The cat will most likly come back I caught the same female cat 3 times in the same set!!I realese all females I can, keeps the toms around, I would move the set some and a different lure make sure your trap tension is on the heavy side, Ihave mine about 3#I trapped 36 cats last year in wyoming


----------



## blklabs2 (Mar 2, 2008)

3&4s are the right size if dealing with sno usa lots of antifreeze bed the traps goodI have alot of 4 coiled traps, alot are not they all work good cats are not hard to hold if caught good, I use alot of drags,Good luck, cat fever is found to be uncurable I love trapping cats


----------



## trapperken (Jan 13, 2009)

Thanks guys for all your suggestions and help. I ended up connecting on a nice tom of 30lbs on Sunday morning. I ended up taking him on a blind trail set with a number 3 victor os. I noticed the last time he came though on his 6 day loop that he used a trail that crossed an elevated soil pile on the edge of a small clearing near the clear cut I was trapping. Since he was walking right by my cubbys and lured walk-through sets without even investigating, I narrowed down the trail and set two number 3's with enough blocking to force him through the traps. It took another 5 days for his return but he was waiting for me when I got there Sunday AM. To say I was excited was an understatment. This cat trapping consumed me until I figured him out. Unlike the fox and coyote that I usually trap, you have to wait a long time between visits to test new things.
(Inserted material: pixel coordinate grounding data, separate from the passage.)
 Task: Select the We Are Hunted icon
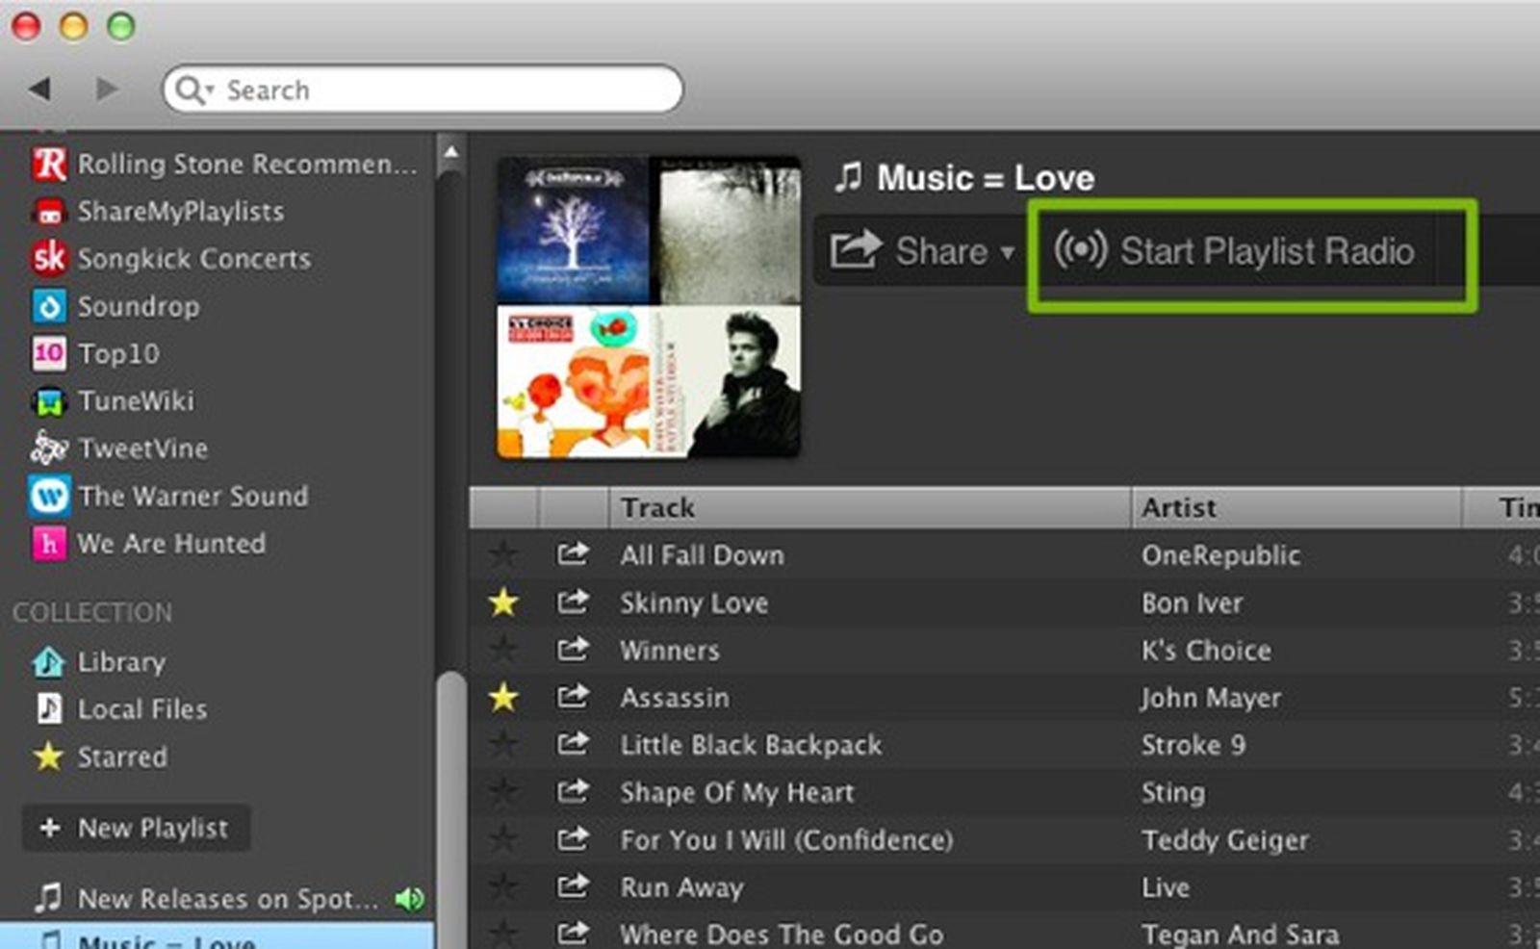pos(49,544)
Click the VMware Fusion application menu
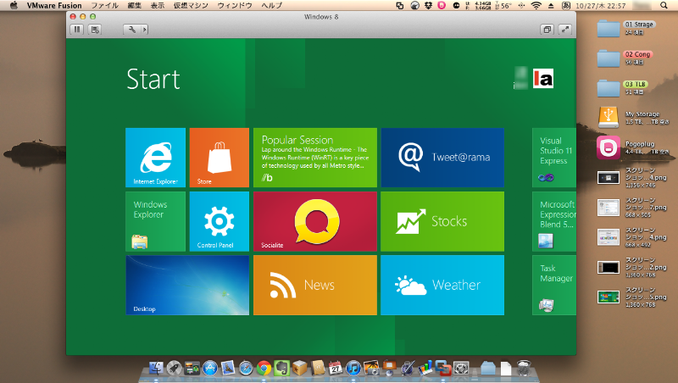678x383 pixels. click(53, 5)
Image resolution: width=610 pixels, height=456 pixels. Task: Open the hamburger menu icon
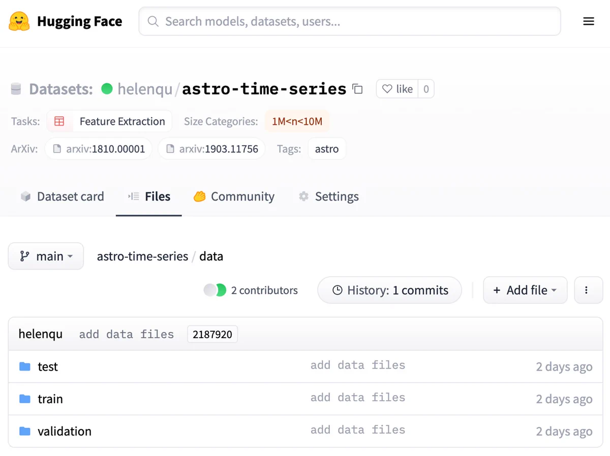(x=589, y=21)
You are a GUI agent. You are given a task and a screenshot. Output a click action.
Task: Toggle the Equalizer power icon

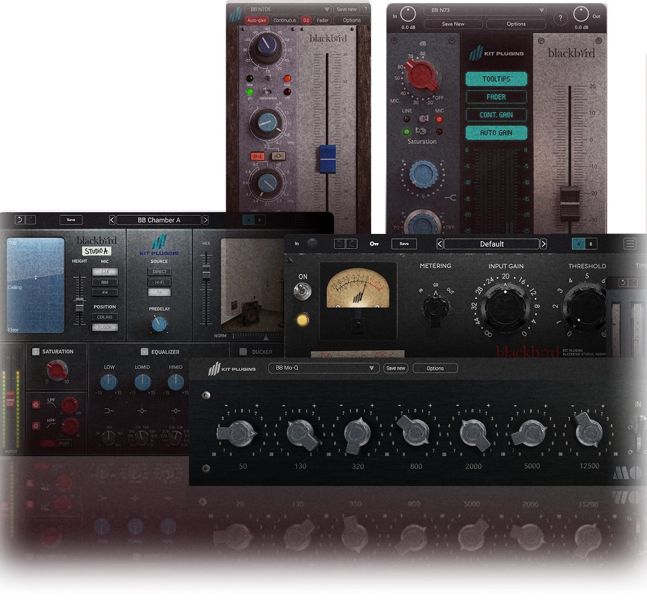pos(144,352)
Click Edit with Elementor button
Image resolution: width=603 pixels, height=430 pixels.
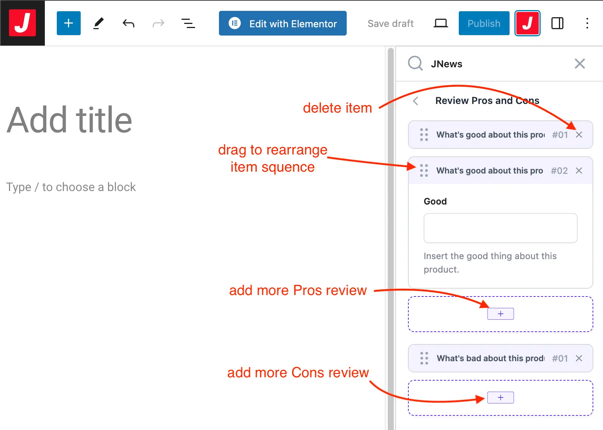coord(282,23)
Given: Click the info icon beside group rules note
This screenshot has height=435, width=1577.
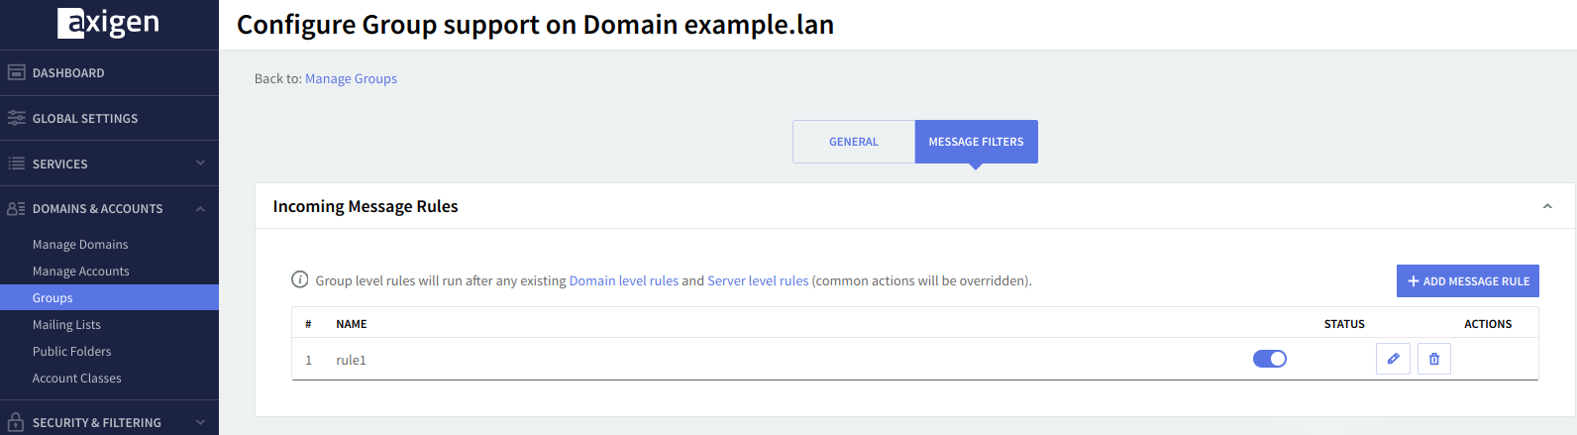Looking at the screenshot, I should [x=300, y=279].
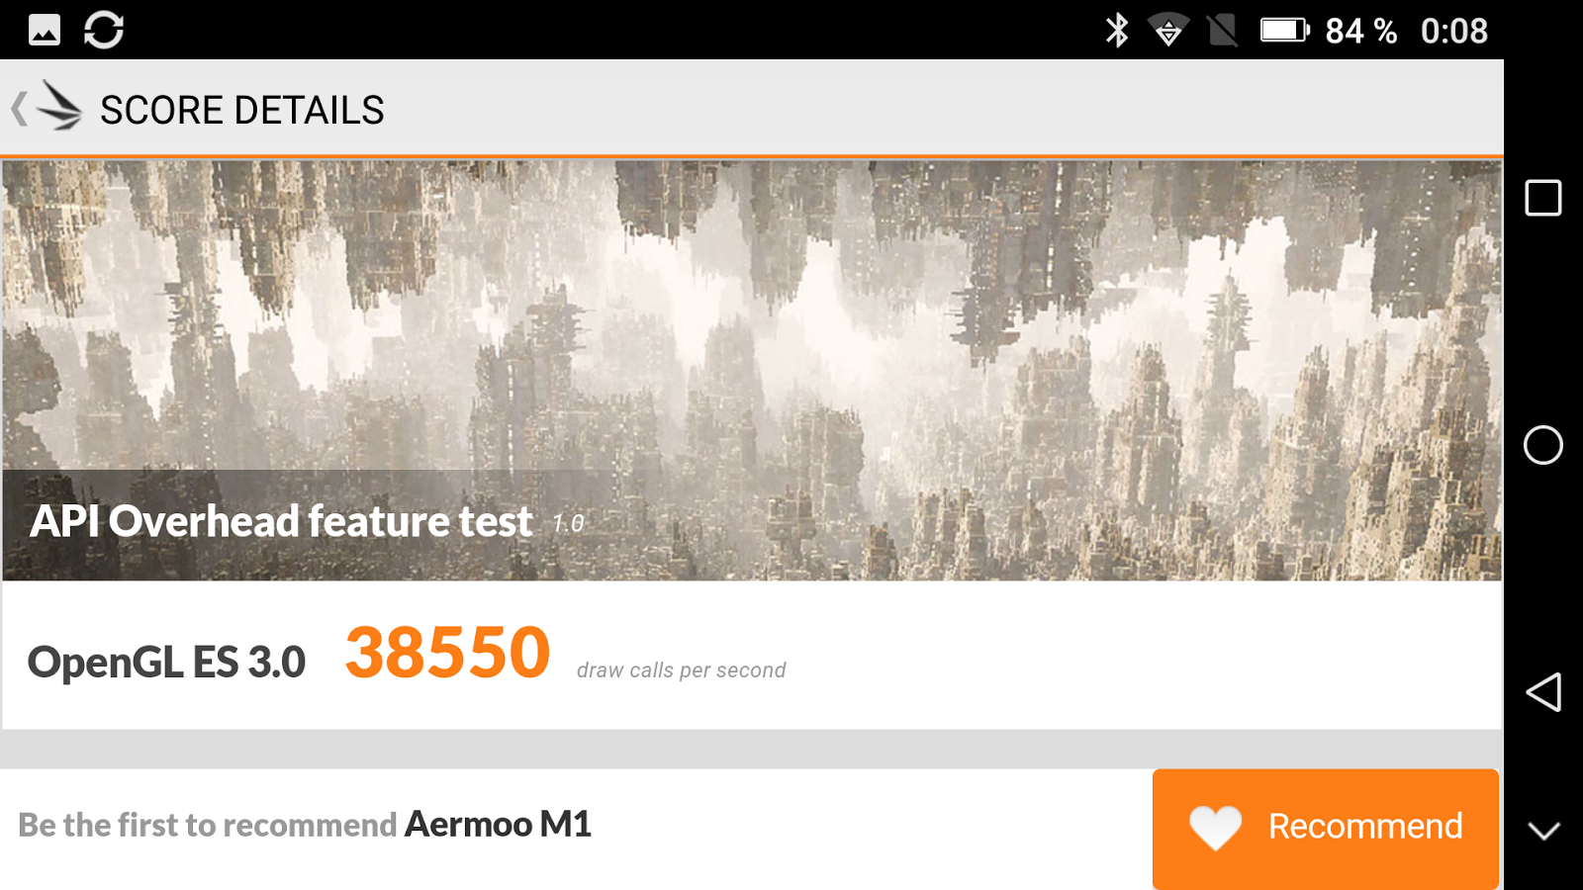This screenshot has width=1583, height=890.
Task: Tap the SCORE DETAILS title
Action: [242, 110]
Unfortunately, I have to wait a few more years for another permit or go out of state to get another one, but I think I learned a lot about these sneaky critters this year so maybe the next time I don't have to start from scratch. THANKS AGAIN. Ken


----------



## Sask hunter (Sep 11, 2008)

Congrats :beer:


----------



## rangeman (Dec 7, 2006)

Sweeeet! Way to go Ken.........Cat trapping is addictive. :beer:


----------



## blklabs2 (Mar 2, 2008)

Nice cat, mountor selling him? One is never enough!!!


----------



## trapperken (Jan 13, 2009)

This one is going to be made into a rug. The fur is very thick and about as perfect as you can get. After this season, I am considering making a trip to either WV or NY for trapping just so I can chase these again before I draw my next permit. Another option is to try out west. I have hunted most rocky mountain states dozens of times over the years, but I have never gone out to trap. Any suggestions as to what states would be the most trapper friendly to a traveling sportsman?


----------



## blklabs2 (Mar 2, 2008)

Nevada,wyo, the biggest problem in wyo is access unless your on state or blm, or the forest in moutains, it is getting harder on private lands .


----------



## moneyshot27 (Jan 13, 2009)

you might be limited to blm or state land in wyoming, but approximately half of the state is blm or state owned and most of it is public.


----------